INPUT MATERIAL.
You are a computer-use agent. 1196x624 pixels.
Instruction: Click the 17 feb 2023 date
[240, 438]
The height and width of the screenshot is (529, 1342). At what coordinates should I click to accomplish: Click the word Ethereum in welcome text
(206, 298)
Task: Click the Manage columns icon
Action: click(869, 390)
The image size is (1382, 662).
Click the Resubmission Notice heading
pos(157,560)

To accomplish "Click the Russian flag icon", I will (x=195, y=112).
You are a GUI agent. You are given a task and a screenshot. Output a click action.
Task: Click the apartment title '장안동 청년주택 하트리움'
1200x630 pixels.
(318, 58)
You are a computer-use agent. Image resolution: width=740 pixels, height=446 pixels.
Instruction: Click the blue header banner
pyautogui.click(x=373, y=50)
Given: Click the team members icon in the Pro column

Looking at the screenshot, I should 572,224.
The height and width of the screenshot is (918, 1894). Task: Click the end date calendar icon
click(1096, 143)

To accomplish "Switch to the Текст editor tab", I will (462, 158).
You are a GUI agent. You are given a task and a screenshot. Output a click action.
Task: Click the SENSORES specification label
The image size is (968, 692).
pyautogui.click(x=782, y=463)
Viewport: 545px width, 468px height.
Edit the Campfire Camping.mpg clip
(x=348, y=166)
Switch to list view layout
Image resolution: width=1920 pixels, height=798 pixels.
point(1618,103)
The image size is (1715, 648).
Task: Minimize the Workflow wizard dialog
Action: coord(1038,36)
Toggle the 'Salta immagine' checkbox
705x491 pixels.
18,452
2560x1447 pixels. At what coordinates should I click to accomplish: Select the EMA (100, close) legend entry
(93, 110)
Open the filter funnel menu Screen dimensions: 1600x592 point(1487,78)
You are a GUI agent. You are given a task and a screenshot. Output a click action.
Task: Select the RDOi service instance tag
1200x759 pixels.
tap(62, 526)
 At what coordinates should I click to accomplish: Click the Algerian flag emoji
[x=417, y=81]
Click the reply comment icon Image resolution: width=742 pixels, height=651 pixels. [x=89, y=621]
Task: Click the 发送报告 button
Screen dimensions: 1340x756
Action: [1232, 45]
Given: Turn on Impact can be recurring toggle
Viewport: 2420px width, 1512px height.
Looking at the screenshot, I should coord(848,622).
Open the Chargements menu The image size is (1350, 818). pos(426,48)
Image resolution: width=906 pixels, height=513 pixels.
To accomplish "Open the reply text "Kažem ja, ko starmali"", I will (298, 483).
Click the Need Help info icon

WORK INSTRUCTIONS.
Set down exactly the line that holds "Algerian flag emoji" and all lines after it to the end of the data.

RESULT FOR THIS TASK.
 At what coordinates should I click to accomplish: Click the Algerian flag emoji
[x=417, y=81]
Click the reply comment icon Image resolution: width=742 pixels, height=651 pixels. [x=89, y=621]
Task: Click the 发送报告 button
Screen dimensions: 1340x756
Action: [1232, 45]
Given: Turn on Impact can be recurring toggle
Viewport: 2420px width, 1512px height.
Looking at the screenshot, I should coord(848,622).
Open the Chargements menu The image size is (1350, 818). pos(426,48)
Image resolution: width=906 pixels, height=513 pixels.
To accomplish "Open the reply text "Kažem ja, ko starmali"", I will (298, 483).
Click the Need Help info icon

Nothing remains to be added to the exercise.